DATASET RECORDS:
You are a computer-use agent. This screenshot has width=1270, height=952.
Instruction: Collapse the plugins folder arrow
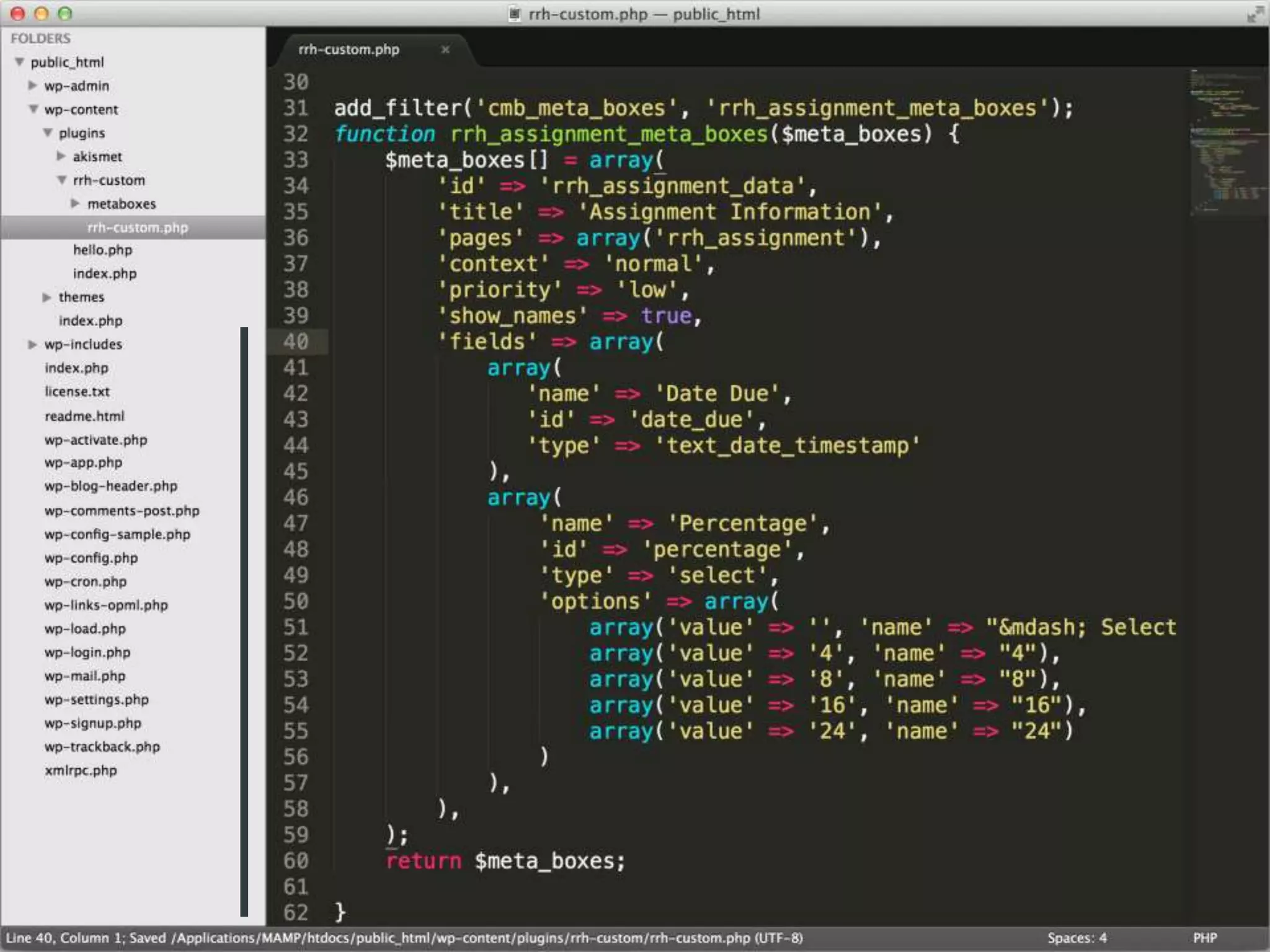click(48, 133)
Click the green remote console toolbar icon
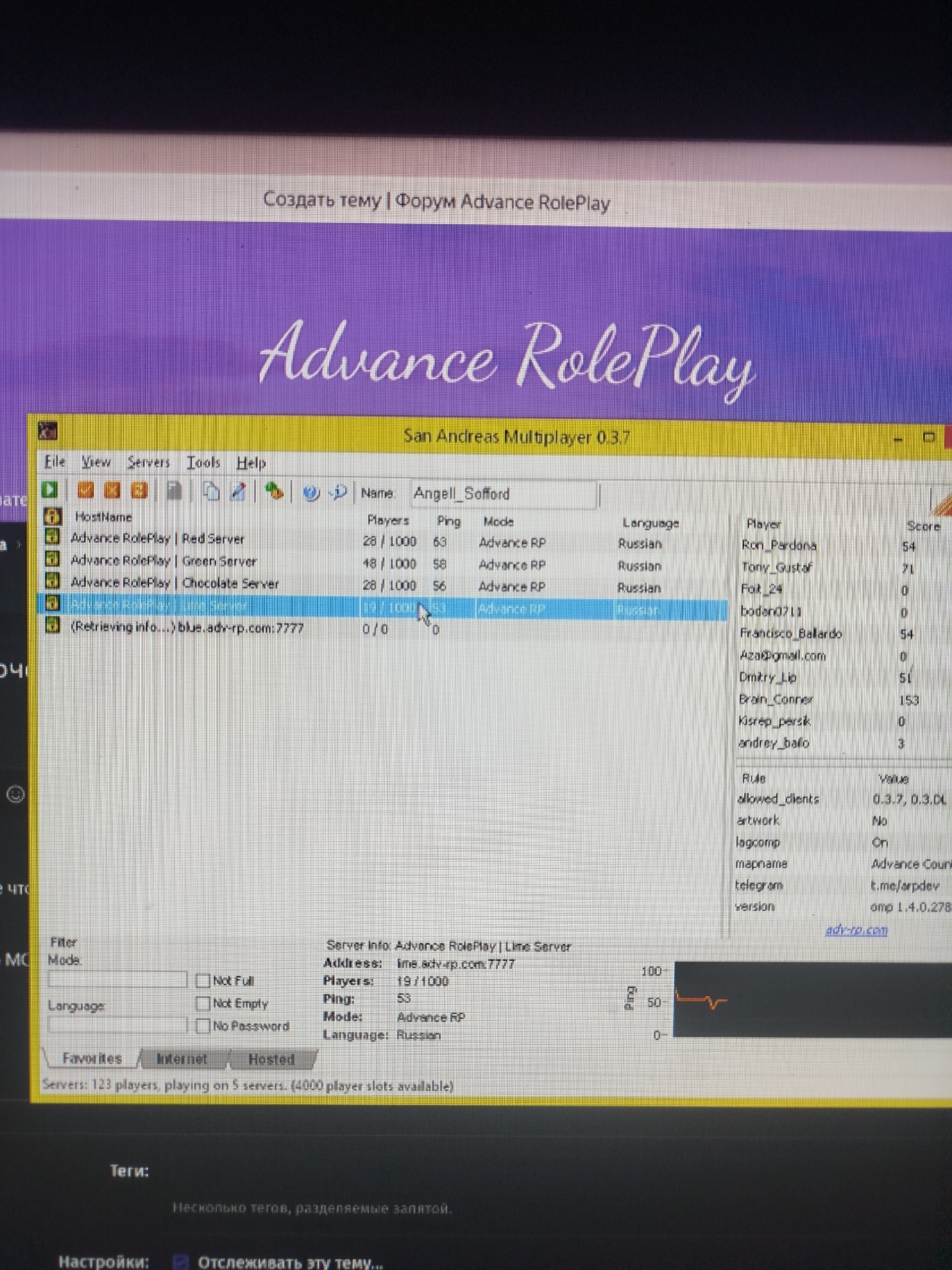 coord(274,492)
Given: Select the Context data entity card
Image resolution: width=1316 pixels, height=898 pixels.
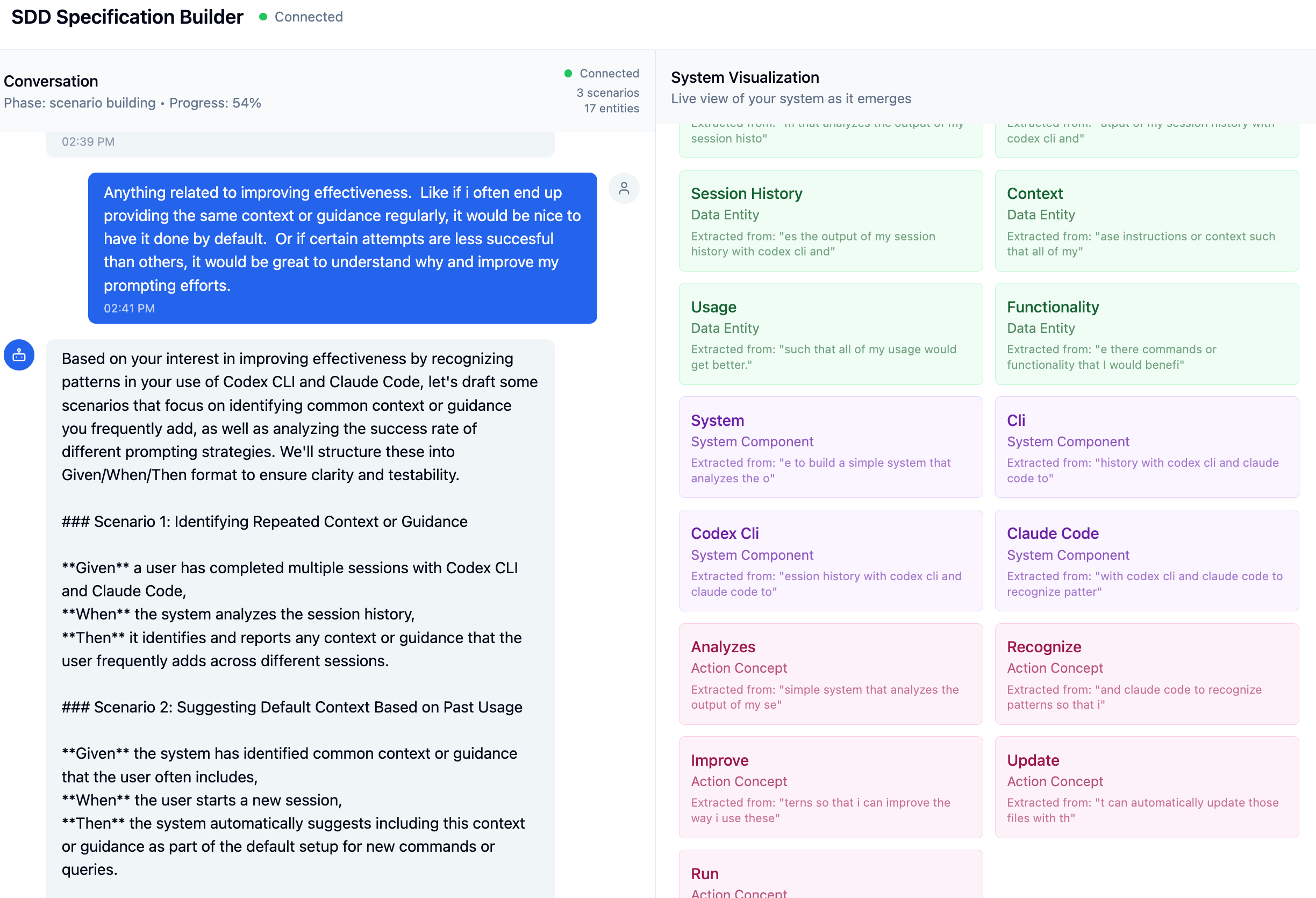Looking at the screenshot, I should tap(1146, 221).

EXERCISE: When you reach the line that contains "Image resolution: width=1316" in the records above, copy it and every line after it exactly through the last one, leaving out the pictures.

ANSWER BOX:
Image resolution: width=1316 pixels, height=898 pixels.
Looking at the screenshot, I should tap(1146, 221).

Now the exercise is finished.